Background
The “overuse” of health care—the delivery of services that are either unnecessary or of low clinical value—accounts for substantial spending in our health system. It also may cause harm to patients. Many factors contribute to overuse, including the increasing role of technology in medicine, reliance on physician payment models that encourage utilization, and patients’ expectations for their treatment. In a JAMA “Viewpoint,” Commonwealth Fund Harkness Fellow Juliet Rumball-Smith, M.B.Ch.B., Ph.D., along with coauthors Paul Shekelle, M.D., and David Bates, M.D., argue that electronic health records (EHRs) can help target and eliminate unnecessary health care.
What the Study Found
The authors posit that the flexibility of EHR systems make them valuable tools for addressing overuse. They point to examples at three U.S. health care organizations:
- Organization A uses EHRs to influence physicians’ behavior at the point of care. The system has incorporated recommendations from the American Board of Internal Medicine’s “Choosing Wisely” initiative to reduce overuse. If a physician orders a test that is included as a “do not do”—for example, an imaging test for an uncomplicated headache—the system will prompt them with information and alternative strategies.
- Organization B uses EHRs to gather clinician data.

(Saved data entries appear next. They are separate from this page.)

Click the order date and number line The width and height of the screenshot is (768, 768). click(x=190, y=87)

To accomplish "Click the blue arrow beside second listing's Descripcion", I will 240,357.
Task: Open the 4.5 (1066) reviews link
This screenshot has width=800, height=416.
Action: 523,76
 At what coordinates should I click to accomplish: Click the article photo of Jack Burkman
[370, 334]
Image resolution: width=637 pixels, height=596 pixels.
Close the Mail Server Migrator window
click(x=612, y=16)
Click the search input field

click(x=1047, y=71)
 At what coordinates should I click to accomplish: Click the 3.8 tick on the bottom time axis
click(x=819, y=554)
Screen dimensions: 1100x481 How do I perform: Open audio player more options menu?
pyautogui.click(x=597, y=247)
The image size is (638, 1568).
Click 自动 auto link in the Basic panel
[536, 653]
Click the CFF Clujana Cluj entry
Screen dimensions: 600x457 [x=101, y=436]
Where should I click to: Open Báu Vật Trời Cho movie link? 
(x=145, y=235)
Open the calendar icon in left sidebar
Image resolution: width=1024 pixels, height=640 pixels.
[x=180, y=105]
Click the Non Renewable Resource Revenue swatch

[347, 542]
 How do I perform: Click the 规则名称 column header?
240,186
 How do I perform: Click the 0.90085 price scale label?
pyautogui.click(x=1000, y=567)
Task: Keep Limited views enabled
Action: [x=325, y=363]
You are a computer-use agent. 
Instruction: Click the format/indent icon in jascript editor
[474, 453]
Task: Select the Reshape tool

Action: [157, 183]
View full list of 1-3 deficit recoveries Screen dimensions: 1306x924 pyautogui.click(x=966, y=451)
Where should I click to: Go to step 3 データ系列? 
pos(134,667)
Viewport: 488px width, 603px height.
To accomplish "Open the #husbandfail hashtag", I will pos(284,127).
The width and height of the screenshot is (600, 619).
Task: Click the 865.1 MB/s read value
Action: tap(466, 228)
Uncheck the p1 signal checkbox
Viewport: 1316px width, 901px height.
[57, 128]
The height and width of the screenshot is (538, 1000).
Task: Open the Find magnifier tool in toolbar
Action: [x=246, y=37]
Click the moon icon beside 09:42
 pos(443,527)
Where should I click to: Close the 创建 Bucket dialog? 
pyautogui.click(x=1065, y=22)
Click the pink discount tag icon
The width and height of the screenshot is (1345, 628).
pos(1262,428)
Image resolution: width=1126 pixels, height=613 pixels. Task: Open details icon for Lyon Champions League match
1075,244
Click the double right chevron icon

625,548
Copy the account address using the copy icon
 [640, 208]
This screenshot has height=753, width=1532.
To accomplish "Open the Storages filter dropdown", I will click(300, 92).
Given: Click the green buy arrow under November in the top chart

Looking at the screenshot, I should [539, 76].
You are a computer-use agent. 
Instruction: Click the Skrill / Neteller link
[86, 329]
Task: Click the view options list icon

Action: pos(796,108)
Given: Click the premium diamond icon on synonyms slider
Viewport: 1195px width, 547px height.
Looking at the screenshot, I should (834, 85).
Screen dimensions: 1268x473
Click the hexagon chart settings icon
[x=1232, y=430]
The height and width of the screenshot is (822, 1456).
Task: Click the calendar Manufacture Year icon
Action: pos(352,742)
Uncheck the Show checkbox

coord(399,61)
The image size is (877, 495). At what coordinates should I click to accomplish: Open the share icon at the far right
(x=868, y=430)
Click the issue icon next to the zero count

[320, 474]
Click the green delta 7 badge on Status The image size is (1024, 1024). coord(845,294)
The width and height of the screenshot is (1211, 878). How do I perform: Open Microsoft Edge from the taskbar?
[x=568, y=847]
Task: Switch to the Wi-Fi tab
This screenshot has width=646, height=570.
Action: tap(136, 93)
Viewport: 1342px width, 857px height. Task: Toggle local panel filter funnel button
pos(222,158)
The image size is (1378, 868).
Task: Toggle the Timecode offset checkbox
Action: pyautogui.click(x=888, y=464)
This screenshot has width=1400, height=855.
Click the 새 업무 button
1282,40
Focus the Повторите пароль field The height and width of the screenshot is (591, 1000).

At monthly meetings, physicians discuss specific recommendations and may consider why various clinicians (working with similar sets of patients) have different rates of ordering certain tests.
- At Organization C, EHRs are mined to identify patients who fit a certain profile because of medical history and prescription patterns. Before a visit with such a patient, the physician is contacted through the EHR and provided with information and education about the best way to manage the patient’s condition.
Conclusions
The authors encourage further discussion about whether the most effective intervention for reducing overuse is one of the approaches outlined above or some combination of the three. With EHRs reaching 80 percent penetration in U.S. physician offices and hospitals, they have the potential to be a powerful tool for measuring and reducing overuse of care.